Task to carry out
How many lines in the records below contain "computer"? Answer with the number alone.

Dataset content
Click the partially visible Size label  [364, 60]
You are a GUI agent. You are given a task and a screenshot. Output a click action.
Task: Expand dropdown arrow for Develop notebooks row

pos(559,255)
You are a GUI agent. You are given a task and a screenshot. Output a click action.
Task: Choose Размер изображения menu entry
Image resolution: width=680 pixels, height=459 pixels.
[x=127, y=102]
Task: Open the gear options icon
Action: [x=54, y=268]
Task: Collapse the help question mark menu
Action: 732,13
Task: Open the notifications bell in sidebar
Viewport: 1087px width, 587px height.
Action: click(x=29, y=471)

---

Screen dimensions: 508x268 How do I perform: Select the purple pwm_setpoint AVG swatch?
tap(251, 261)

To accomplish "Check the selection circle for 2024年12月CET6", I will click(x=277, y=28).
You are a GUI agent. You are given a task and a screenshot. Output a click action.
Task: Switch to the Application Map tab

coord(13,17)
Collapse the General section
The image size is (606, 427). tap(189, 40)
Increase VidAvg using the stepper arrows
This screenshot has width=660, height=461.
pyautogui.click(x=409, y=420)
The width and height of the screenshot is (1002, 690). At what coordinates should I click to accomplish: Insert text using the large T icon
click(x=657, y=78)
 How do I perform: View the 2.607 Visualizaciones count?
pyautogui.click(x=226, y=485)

...

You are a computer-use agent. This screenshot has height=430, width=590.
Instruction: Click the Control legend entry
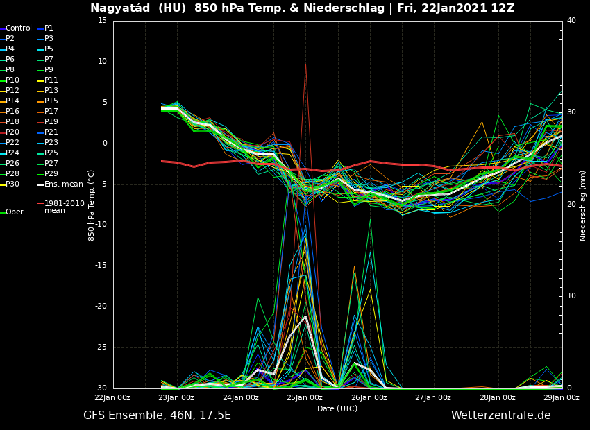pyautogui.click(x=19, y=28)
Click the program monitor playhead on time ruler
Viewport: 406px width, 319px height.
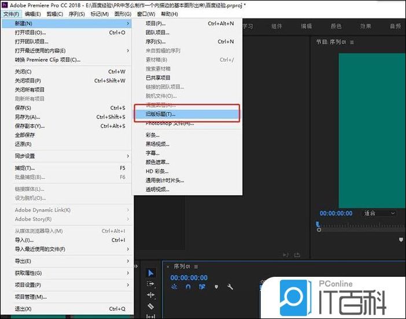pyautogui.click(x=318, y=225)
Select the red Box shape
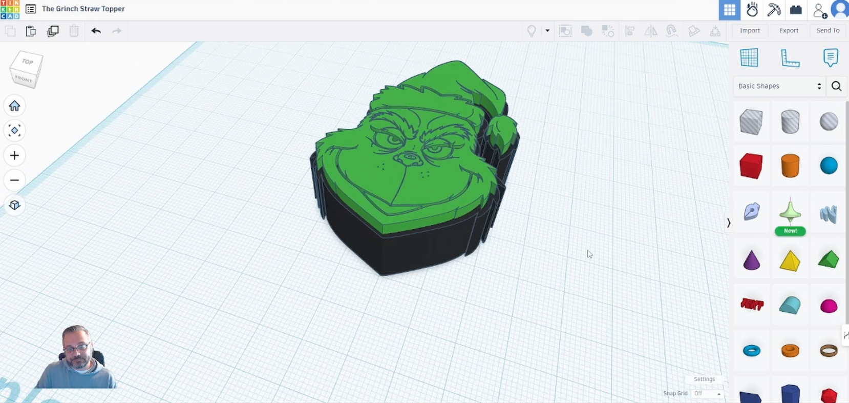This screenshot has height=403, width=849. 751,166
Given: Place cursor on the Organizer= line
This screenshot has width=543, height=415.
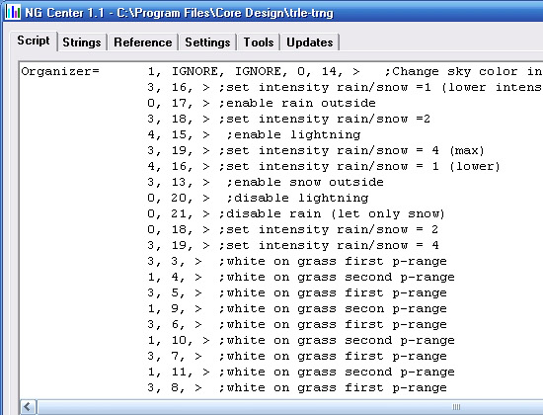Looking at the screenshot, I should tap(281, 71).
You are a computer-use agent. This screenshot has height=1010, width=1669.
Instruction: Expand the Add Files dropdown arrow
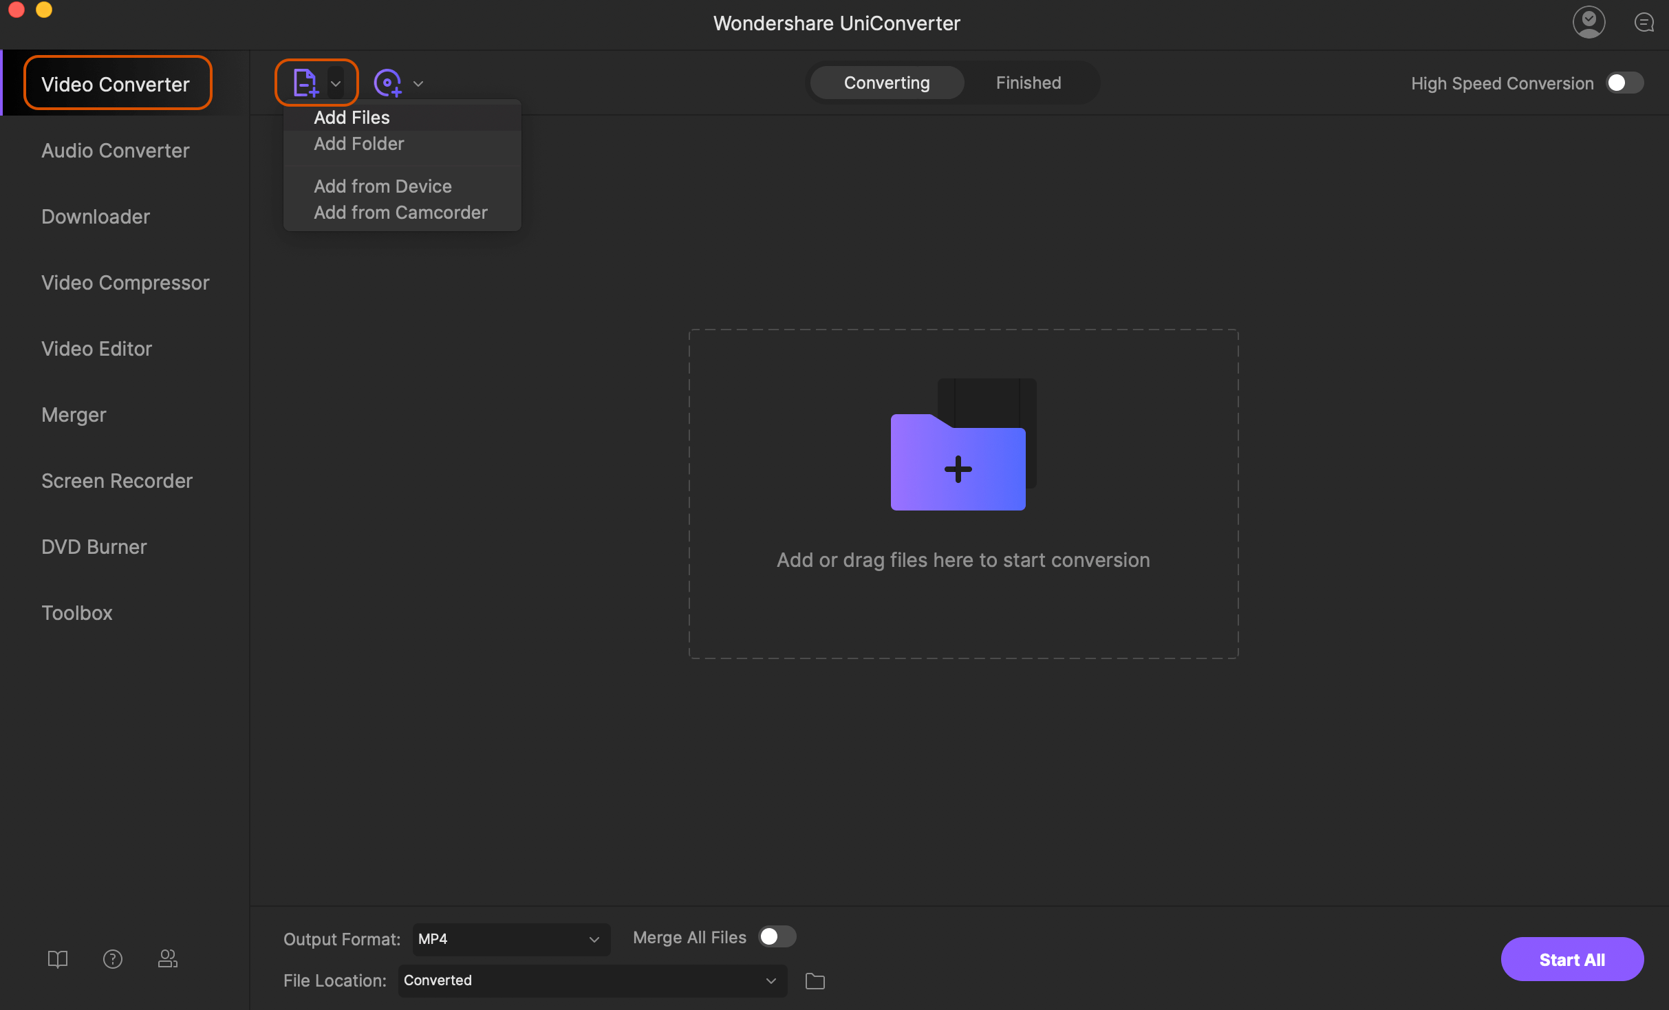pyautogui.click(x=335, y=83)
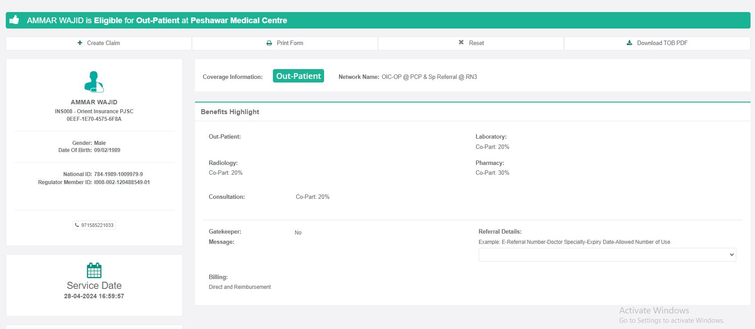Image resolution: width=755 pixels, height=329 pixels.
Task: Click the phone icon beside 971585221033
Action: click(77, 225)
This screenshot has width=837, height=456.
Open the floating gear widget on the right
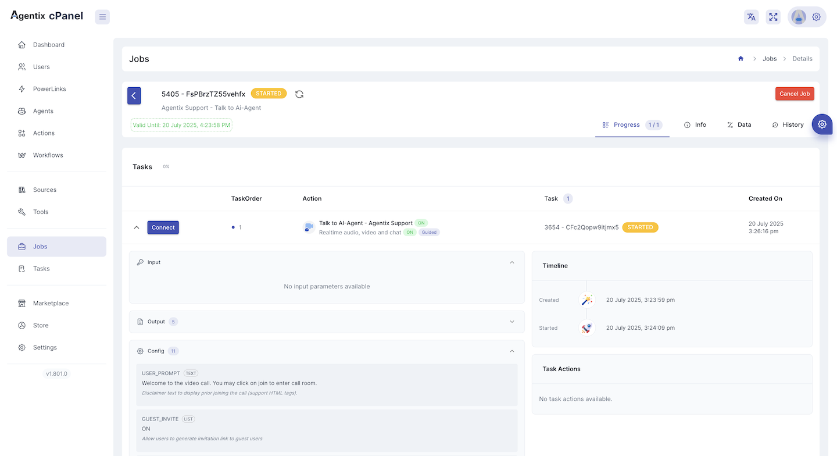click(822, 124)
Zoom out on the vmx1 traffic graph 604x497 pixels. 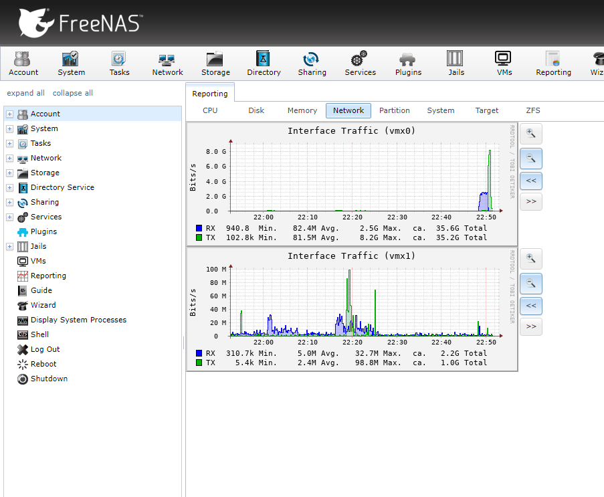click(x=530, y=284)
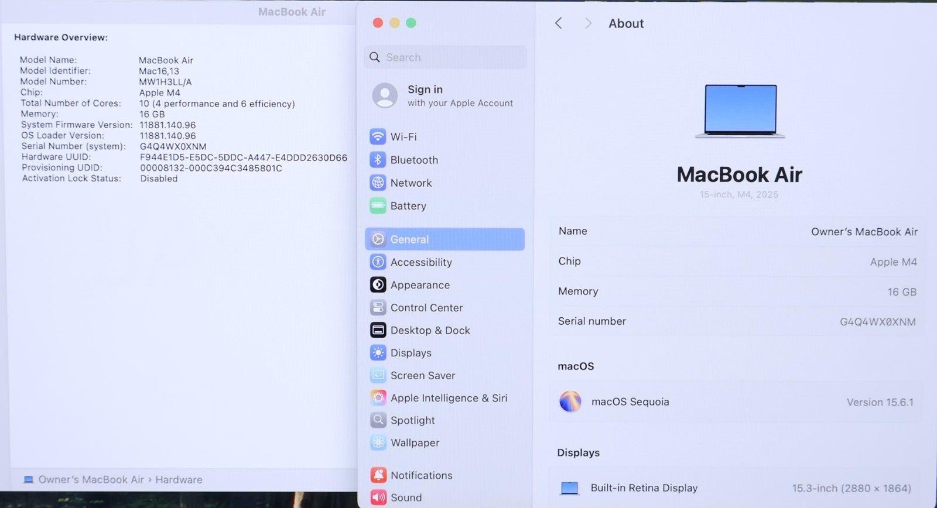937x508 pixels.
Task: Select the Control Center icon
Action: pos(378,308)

Written answer
2